APP COMRADE

Samsung Galaxy / Tools / LANGPACK (EN-HU)

REVIEW

Samsung's English–Hungarian pack is the hardest job on the Galaxy AI shelf.

On-device translation between English and a heavily agglutinative language. The fact that it works at conversational length at all is the story.

BY THE APP COMRADE DESK · MAY 11, 2026 · 4 MIN READ

Samsung Galaxy

LangPack (En-Hu)

SAMSUNG ELECTRONICS CO LTD

OUR SCORE

6.8

SAMSUNG GALAXY

★ 5.0

PRICE

Free

Most of what you “install” on a Galaxy phone is an app. This isn’t. LangPack (En-Hu) is a system component — the offline neural-machine-translation data that lets Galaxy AI translate English and Hungarian without a network round-trip. There is no launcher icon, no UI to open, no settings inside the package. There is a download, a one-time install, and then a feature elsewhere on the phone that starts working better.

That makes the review almost meaningless in the way you’d review a notes app, and exactly right in the way you’d review a codec or a font. The questions aren’t about delight. They are about whether the thing is there when you need it, how much device storage it costs, and whether the quality of its output stands up to the cloud version it is replacing.

Hungarian is also the language where those questions get sharper. Agglutinative morphology — case endings, possessives, definite-versus-indefinite verb conjugation, vowel harmony — packs more grammatical information into a single word than any Indo-European pair the LangPack range covers. Hungarian is the language where a transformer either earns its keep or quietly mistranslates a verb tense and hopes you don’t notice. By the standard a language pack should be held to — does the offline path work when the cloud path can’t — Samsung’s En-Hu pack does its job, with caveats a Lisboa-style dialect split won’t fix.

Hungarian is the language where a transformer either earns its keep or quietly mistranslates a verb tense and hopes you don't notice.

FEATURES

LangPack (En-Hu) is Samsung's offline neural-machine-translation bundle for English and Hungarian — the data behind Live Translate, Interpreter, Samsung Keyboard's translation chip, and Samsung Internet's page translator whenever one side of the conversation is in Hungarian. Installing it lets a Galaxy device translate both directions on-device, without a network round-trip.

Nothing launches. The package installs to system storage, registers a model pair with the translation framework, and shows up as a downloaded language inside Settings → Galaxy AI → Language packs. The Galaxy Store ships updates separately from the OS as Samsung retrains the underlying transformer. There is one Hungarian model — there is only one Hungarian to model — so dialect splits are not a question the way they are for the Spanish or Portuguese packs.

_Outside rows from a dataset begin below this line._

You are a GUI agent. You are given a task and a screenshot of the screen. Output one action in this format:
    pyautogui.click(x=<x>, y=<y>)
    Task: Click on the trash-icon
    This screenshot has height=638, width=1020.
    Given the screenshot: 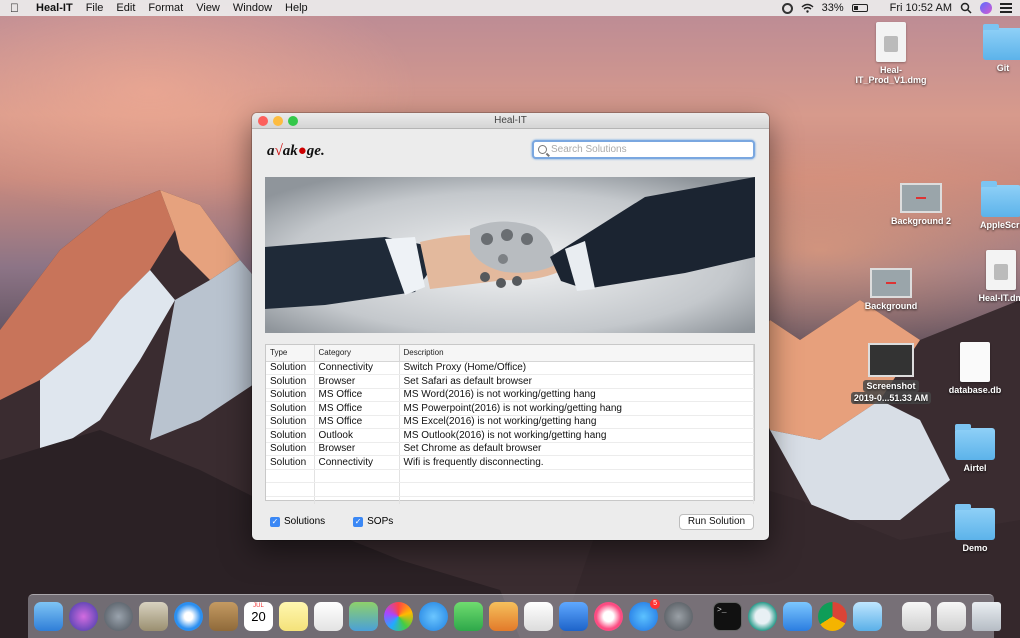 What is the action you would take?
    pyautogui.click(x=986, y=616)
    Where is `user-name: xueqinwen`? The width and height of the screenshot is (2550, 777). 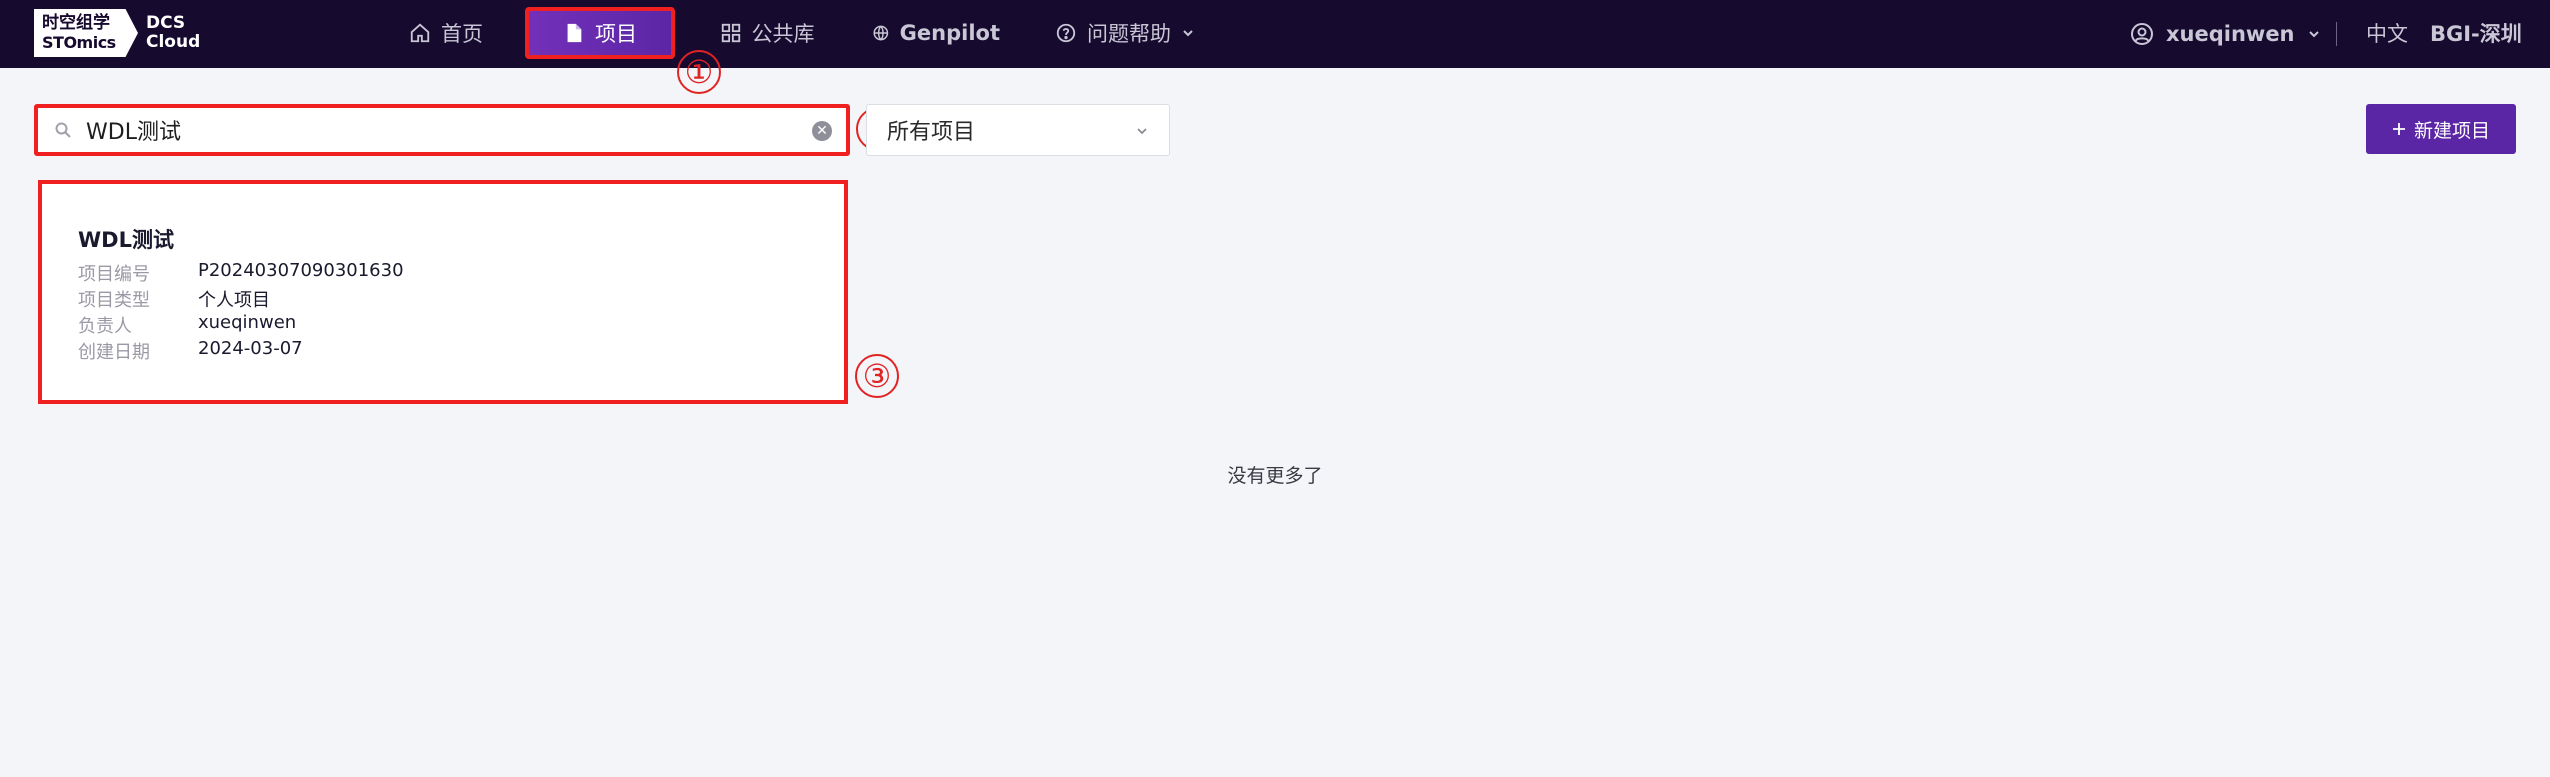 user-name: xueqinwen is located at coordinates (2230, 34).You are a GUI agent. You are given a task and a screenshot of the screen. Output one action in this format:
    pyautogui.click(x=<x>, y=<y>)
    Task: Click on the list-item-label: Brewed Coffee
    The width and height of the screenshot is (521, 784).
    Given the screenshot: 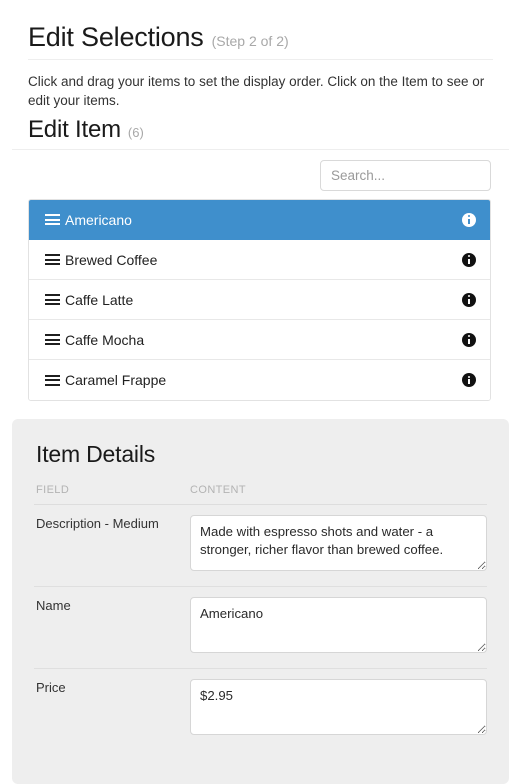 What is the action you would take?
    pyautogui.click(x=112, y=260)
    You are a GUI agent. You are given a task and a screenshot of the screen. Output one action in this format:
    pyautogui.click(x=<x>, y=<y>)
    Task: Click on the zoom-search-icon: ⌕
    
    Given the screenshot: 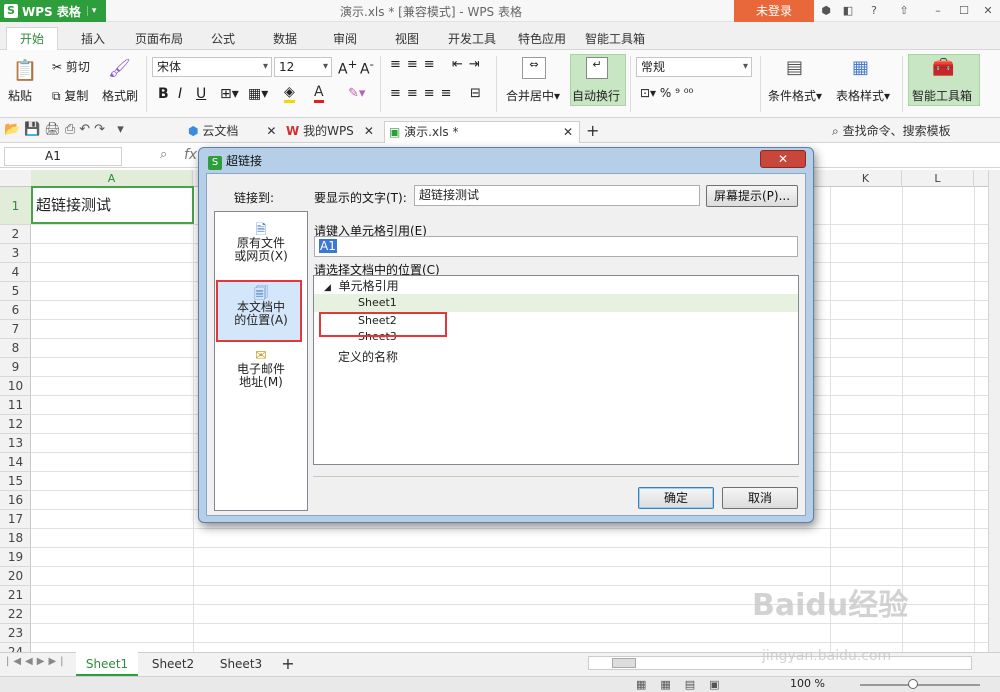 What is the action you would take?
    pyautogui.click(x=164, y=154)
    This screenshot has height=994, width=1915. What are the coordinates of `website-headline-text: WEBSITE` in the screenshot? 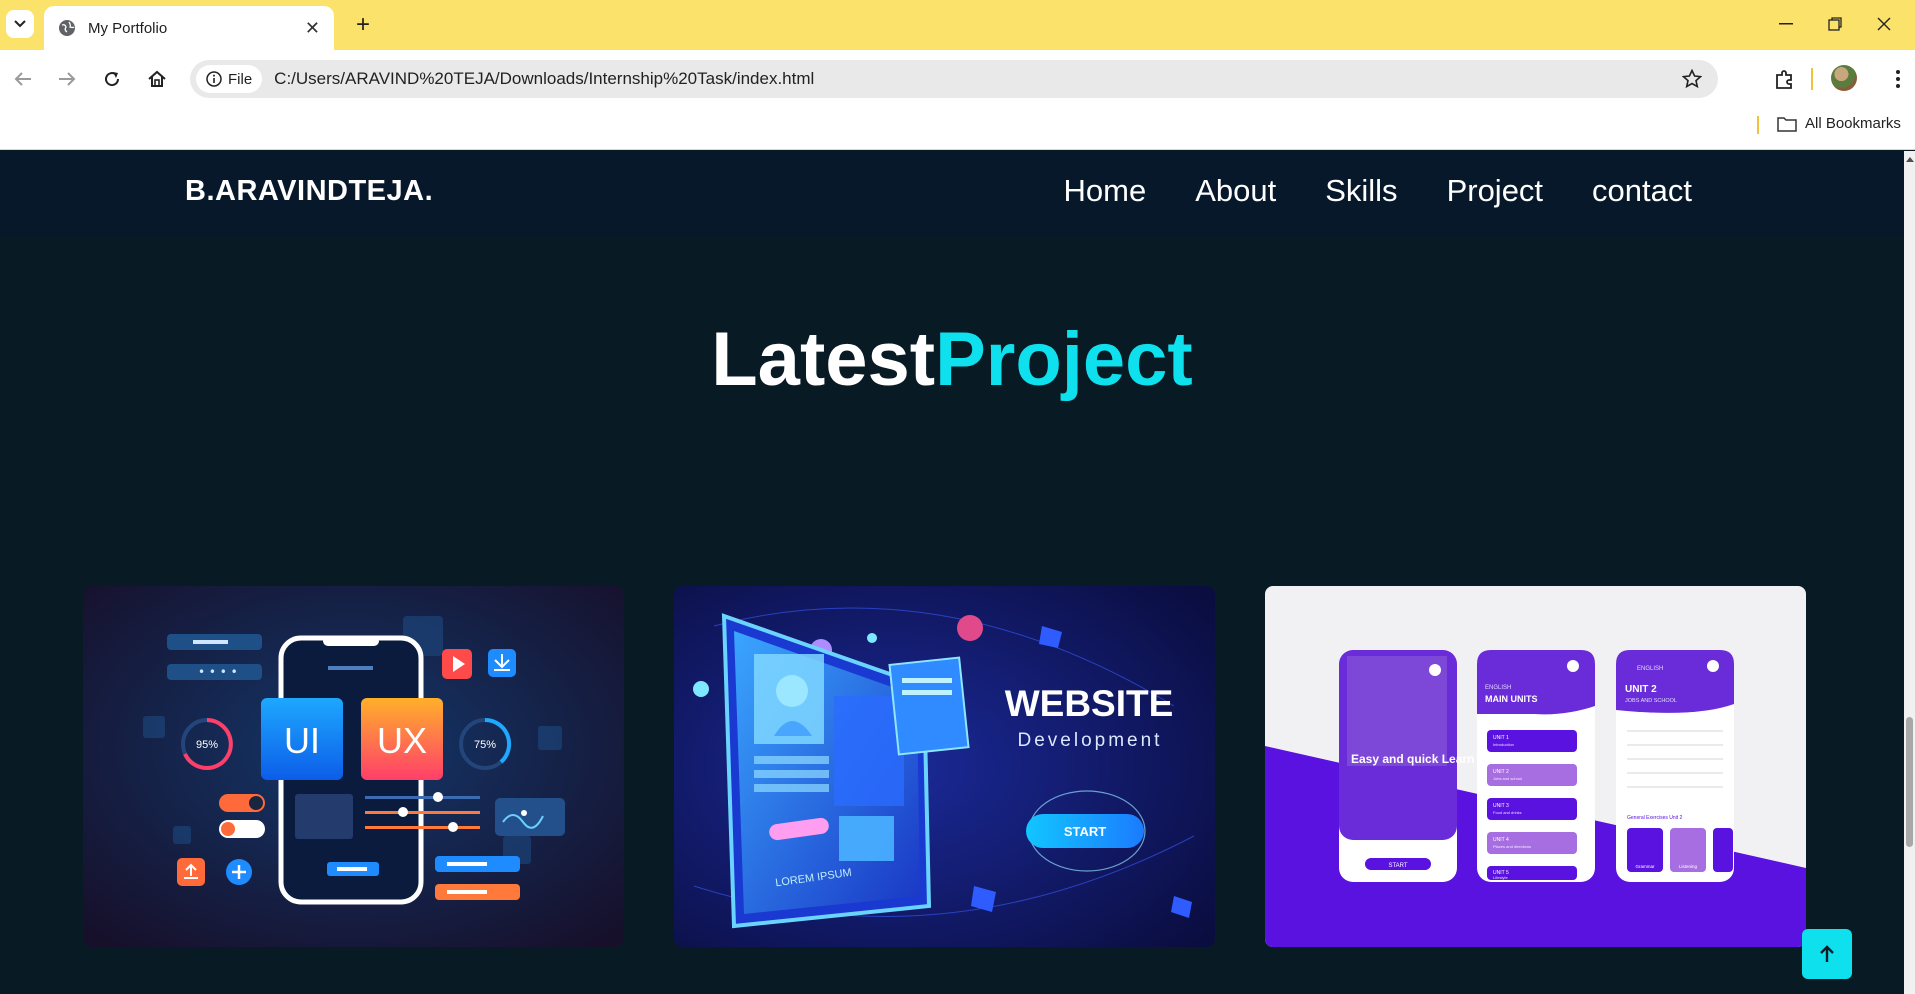 It's located at (1090, 704).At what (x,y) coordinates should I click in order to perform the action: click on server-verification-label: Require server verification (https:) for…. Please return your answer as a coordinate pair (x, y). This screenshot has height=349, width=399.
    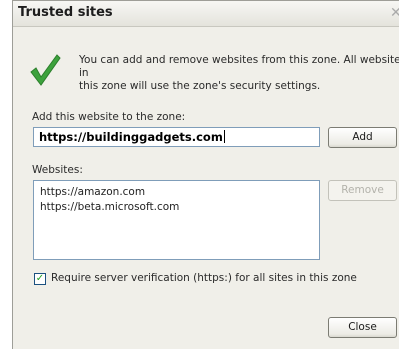
    Looking at the image, I should click on (204, 278).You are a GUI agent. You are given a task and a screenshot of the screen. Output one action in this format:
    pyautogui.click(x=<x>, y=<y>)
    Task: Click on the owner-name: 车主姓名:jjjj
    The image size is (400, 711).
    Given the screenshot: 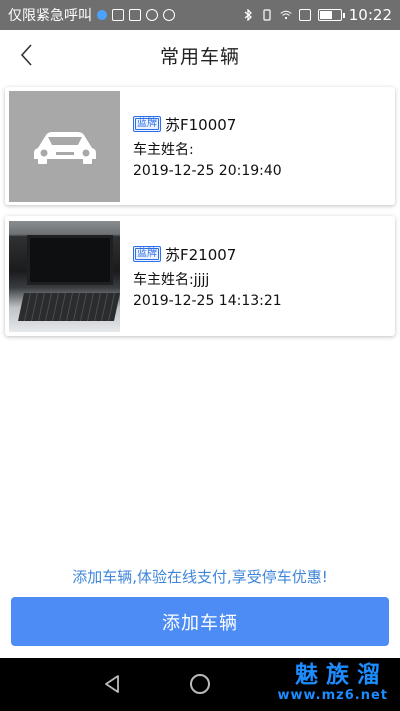 What is the action you would take?
    pyautogui.click(x=172, y=280)
    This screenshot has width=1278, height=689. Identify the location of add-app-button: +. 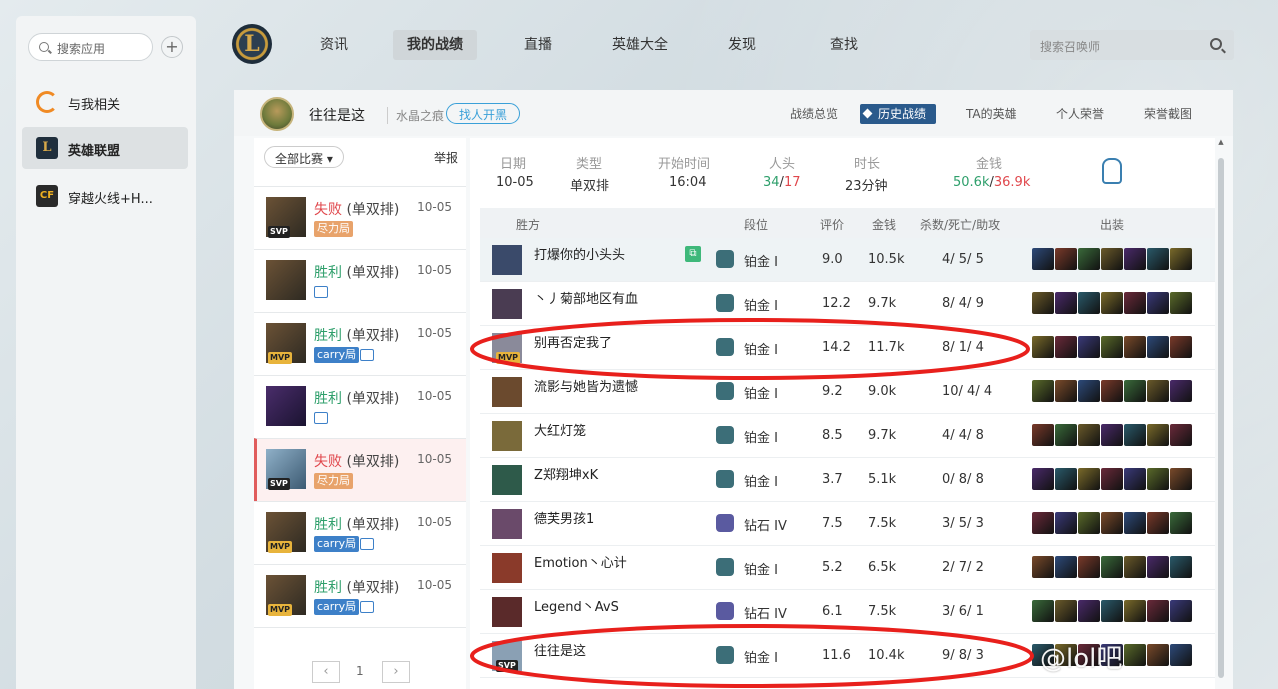
(172, 47).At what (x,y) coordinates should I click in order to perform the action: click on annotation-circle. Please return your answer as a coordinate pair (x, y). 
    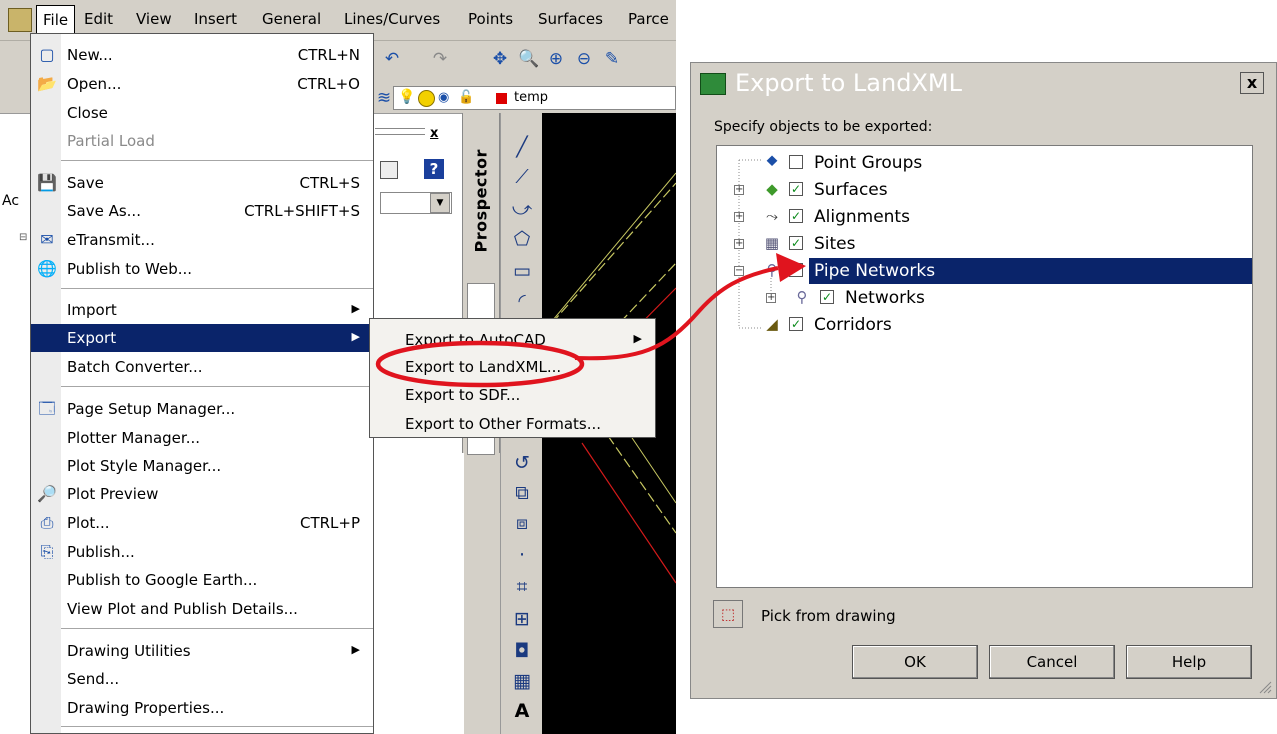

The interesting part is the linguistic load. Hungarian is agglutinative: noun cases, possessive endings, definite-versus-indefinite verb conjugation, and vowel harmony all stack onto a single word that English would render as five. That is harder for a neural-machine-translation model than any Indo-European pair, because the model has to compose and decompose long morpheme chains rather than mostly swap stems.

MISSION ACCOMPLISHED

For a free, on-device pack running on a phone NPU, it holds up well at the lengths it is actually used for. Live Translate during a phone call, a Samsung Keyboard chip translating a message, the Interpreter app handling a short exchange at a kiosk — all of those work in airplane mode, and that is the entire reason a language pack exists. Cloud quality is better; cloud quality also costs you the round-trip and a signal.

Free is the right price, the footprint is reasonable for a transformer pair, and the install is one-tap from the Galaxy Store. Samsung treats this as part of the device rather than a SKU, which is the honest way to ship infrastructure.

ROOM TO IMPROVE

The morphology shows. Long sentences with stacked case endings expose the model in ways the En-Pt or En-Es packs are not exposed — verb tense and definite conjugation occasionally drift, and the English-to-Hungarian direction sometimes outputs a literal calque where a native speaker would restructure. The reverse direction, Hungarian-to-English, is more forgiving because English carries less morphology to get wrong.

As with the rest of the LangPack range, there is no in-app way to inspect which model version you have, no toggle for register (formal versus informal address matters in Hungarian, and the pack guesses), and no built-in mechanism to flag a mistranslation back to Samsung. For a smaller-language pack where every retraining pass meaningfully changes output, that opacity is the part most worth fixing.

CONCLUSION

Install it if you own a Galaxy device and have any reason to translate to or from Hungarian without a signal — visiting Budapest, working with a Hungarian-speaking colleague, reading a sign at a border crossing. It is the only realistic offline option, and it does the conversational job. For a contract or a literary passage, paste the text into a cloud model instead. The thing to watch is whether Samsung's next retraining narrows the morphology gap or just iterates on the easier languages first.